Rossano Rovai è tornato a casa dopo tre mesi di ospedale
La vita appesa a un filo. Il titolare del bar Titti di Mezzolombardo l’ha avuta vinta sul Covid 19, ma solo dopo aver trascorso 30 giorni intubato e aver ricevuto l’estrema unzione. Al suo rientro accolto da una festa di vicini e amici
Mezzolombardo. Rossano Rovai ce l'ha fatta. Dopo tre mesi di ospedale, uno dei quali intubato, sabato scorso il titolare del bar Titti, esercizio commerciale che si trova in pieno centro paese sotto l'ombra del campanile, è tornato nella sua abitazione in via Damiano Chiesa.
Rovai, classe 1946, è uno dei tanti trentini che si sono ammalati a causa del Covid 19, virus che lo ha colpito molto pesantemente e lo ha portato ad un passo dal non ritorno. Uno dei ricordi di questa esperienza è il fatto che gli è stata impartita l'estrema unzione, segno evidente di un evolversi della malattia che per un certo periodo è stato pericolosamente molto complicato. Ovviamente Rossano non ha ricordo del prete che gli impartisce il sacramento: in quel frangente del decorso ospedaliero lui era intubato e sedato.

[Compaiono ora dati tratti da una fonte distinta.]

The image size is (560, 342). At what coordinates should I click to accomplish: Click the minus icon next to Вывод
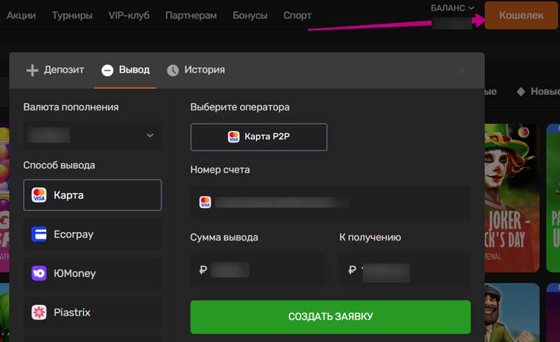(107, 70)
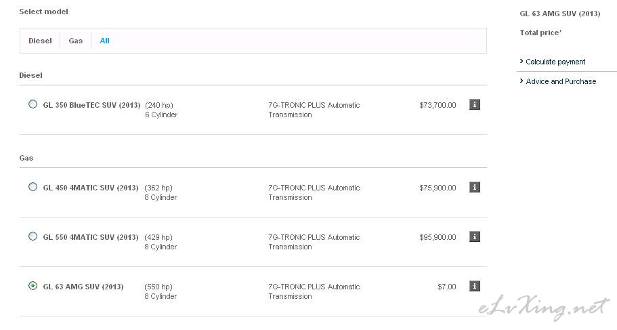
Task: Click the arrow beside Calculate payment
Action: [522, 62]
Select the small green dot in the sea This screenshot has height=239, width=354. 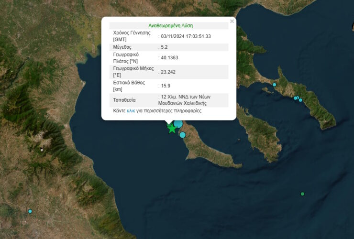(x=302, y=194)
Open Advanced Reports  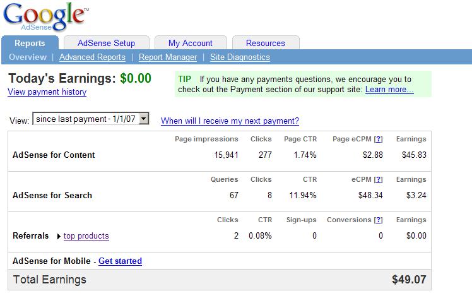[x=92, y=57]
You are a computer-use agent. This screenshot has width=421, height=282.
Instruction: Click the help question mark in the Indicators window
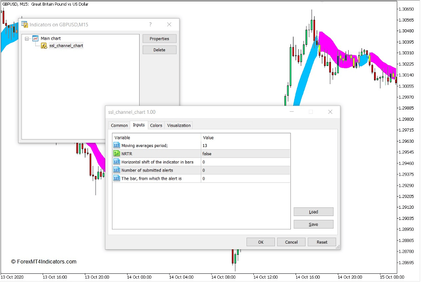[150, 25]
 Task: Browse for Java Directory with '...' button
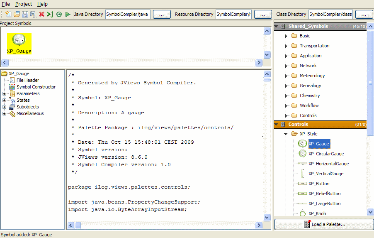(x=162, y=14)
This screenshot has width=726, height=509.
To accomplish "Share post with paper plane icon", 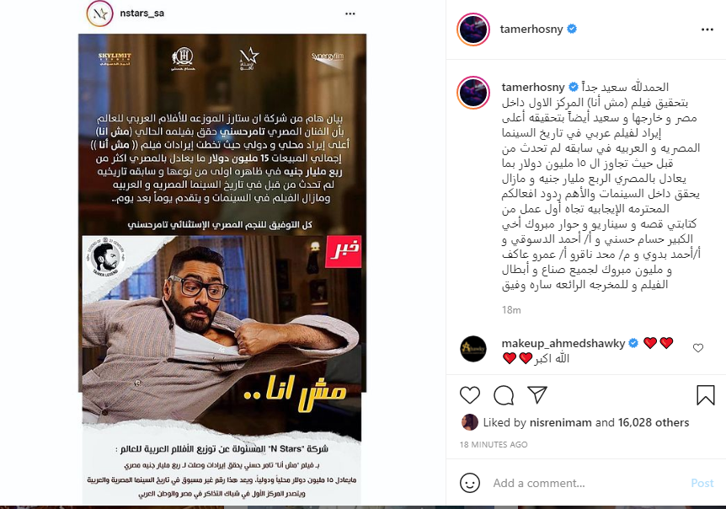I will click(x=537, y=394).
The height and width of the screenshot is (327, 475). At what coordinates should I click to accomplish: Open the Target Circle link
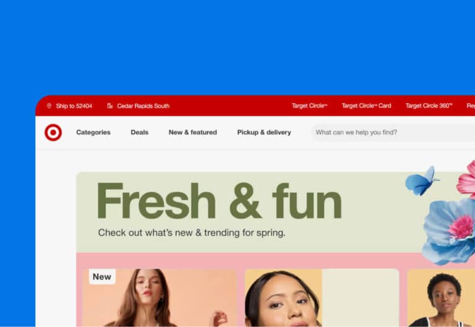(309, 106)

Ricoverato il 19 marzo, Rossano Rovai è stato intubato il 25 marzo ed è rimasto in quella situazione clinica fino al 24 aprile. Il giorno 2 aprile, visto il perdurare della criticità, la decisione di impartirgli l'estrema unzione. Poi la svolta. Dal 5 aprile è incominciato un lento ma costante miglioramento che è sfociato, per buona sorte oltre che evidentemente per la forte fibra dell'uomo e le cure dei sanitari, con il ritorno a una respirazione polmonare senza tubi e il risveglio dal coma indotto. Abbiamo chiesto a Rovai di raccontarci cosa ricorda di quei momenti. «Molto poco!», risponde Rossano, che aggiunge: «Avevo una certa confusione in testa. Ricordi strani, anche non belli, che in realtà erano sogni!».

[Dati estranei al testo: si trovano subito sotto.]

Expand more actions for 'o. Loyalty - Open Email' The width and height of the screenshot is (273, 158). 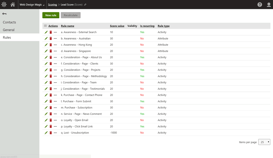click(55, 120)
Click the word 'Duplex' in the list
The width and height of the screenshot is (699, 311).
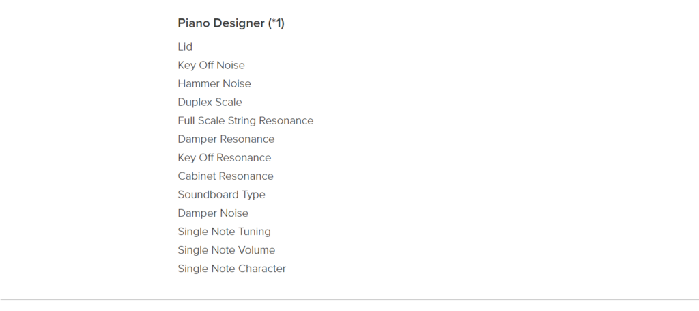pyautogui.click(x=194, y=102)
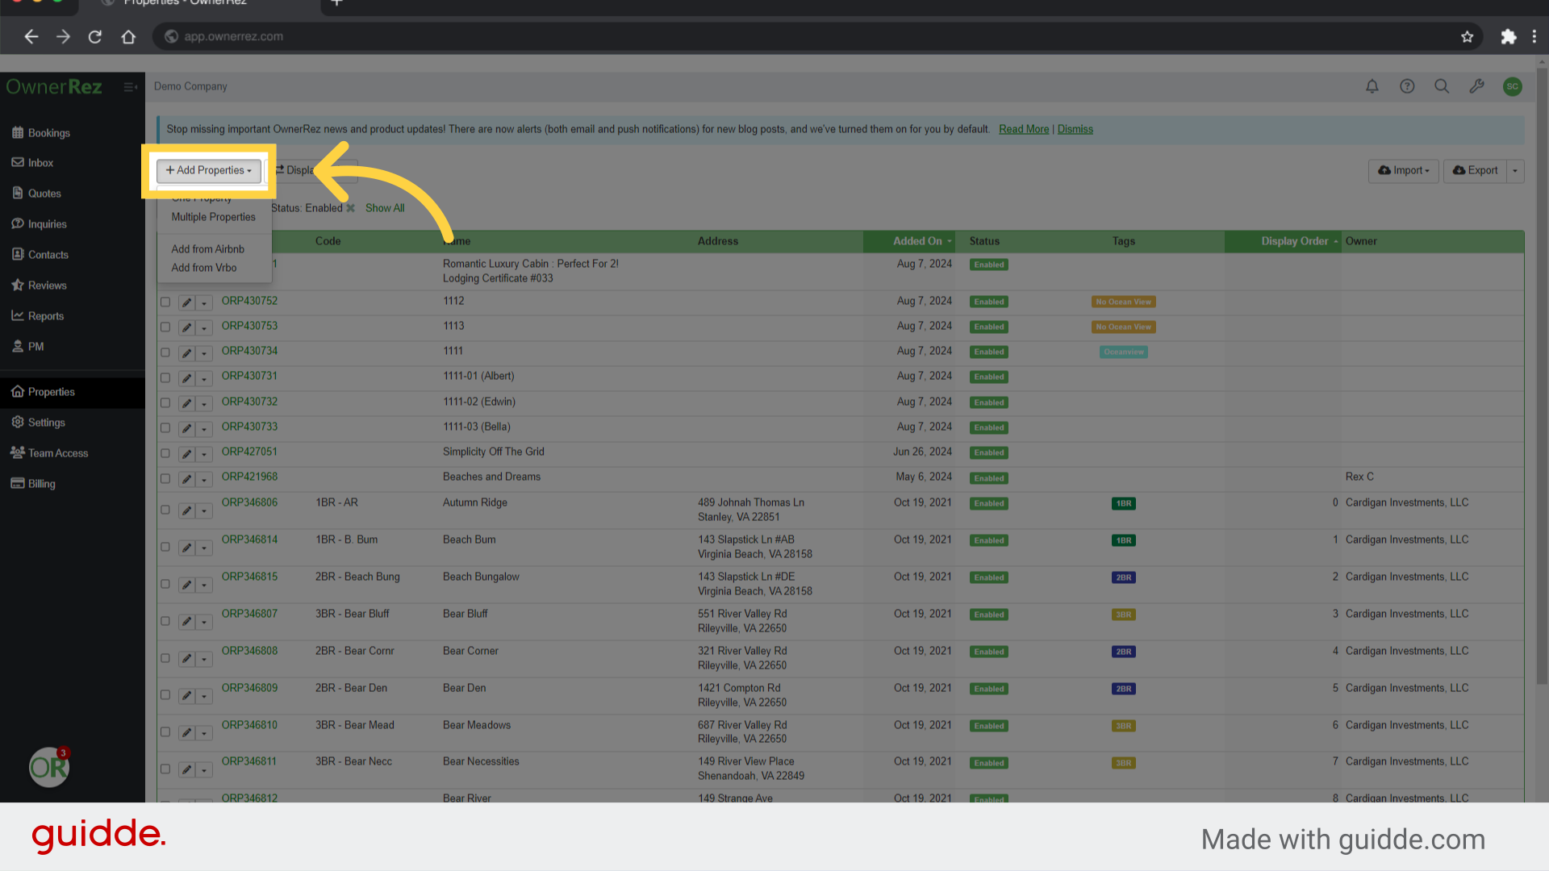Open search using the magnifier icon

[1442, 86]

Una fotografia dimostra però inequivocabilmente un fatto piacevole e intimo, diciamo così: Rossano Rovai, nonostante la confusione mentale dovuta al mese di sedazione, non si è dimenticato il compleanno della moglie Mirella Endrizzi e ne ha parlato, appena ha potuto farlo, con medici e infermieri. E siccome Mirella in ospedale non ci poteva andare, è andato lui da lei: in foto. Una foto che Mirella conserverà sempre con molta cura. Significativa di quella che possiamo senza dubbio alcuno definire una gran bella prova d'amore. Rossano e Mirella ci hanno concesso di renderla pubblica. Nonostante il frangente, o forse proprio per quello, è o non è una gran bella foto? Ad essere pignoli, il compleanno di Mirella era il 5 aprile. Ma quel giorno Rossano era sedato e intubato, quindi gli auguri via foto a Mirella sono arrivati sul telefonino venti giorni dopo. «Lo sa che ci tengo agli auguri di compleanno!», sottolinea lei mentre lo guarda sorridendo con occhi innamorati.

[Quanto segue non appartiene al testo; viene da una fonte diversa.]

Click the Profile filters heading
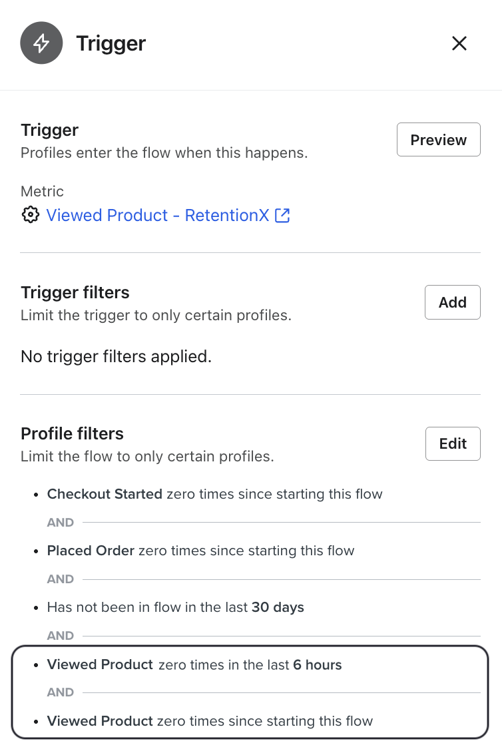The image size is (502, 755). point(72,433)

Ad attendere Rossano, il giorno del suo rientro a casa, una festa preparata da vicini di casa e amici del bar Titti, con tanto di palloncini e torta e tutto il resto. E applausi. E complimenti per lo scampato pericolo. E lacrime di commozione, quelle di Rossano ma non solo. «C'è stata molta umanità – afferma Mirella con il marito che annuisce – e ringraziamo tutti per questo. Non mi sono mai sentita sola, tutti mi hanno sostenuta e aiutata. Dall'ospedale, quando mio marito era intubato e sedato in rianimazione, ogni sera mi arrivava una telefonata dalla dottoressa Lucia Pilati che mi informava sulla situazione e se si accorgeva che ero giù di corda mi dava una scrollata. Anche da Rovereto, dove lo hanno spostato, mi mandavano informazioni sul telefonino e ogni tanto mi telefonavano».
Dalla casa di cura Eremo di Arco, dove Rossano Rovai ha passato l'ultimo mese prima di rientrare a casa, recuperando 5 kg dei 20 persi, le telefonate erano perlopiù tra marito e moglie. «Sono entrato lì dentro che non stavo nemmeno in piedi – sottolinea – e sono uscito, sia pure a fatica, con le mie gambe. Che altro posso dire, a parte ringraziare tutti? Per fortuna sono qui che la racconto!». Un'occhiata amorosa alla moglie Mirella che aggiunge: «Quando mio marito era in rianimazione, alle finestre in questa casa e nelle case vicine, ogni famiglia aveva messo una candela accesa. La mia c'è ancora. Quando Rossano è uscito dalla rianimazione ho chiesto rimanessero, per le altre persone colpire dal virus».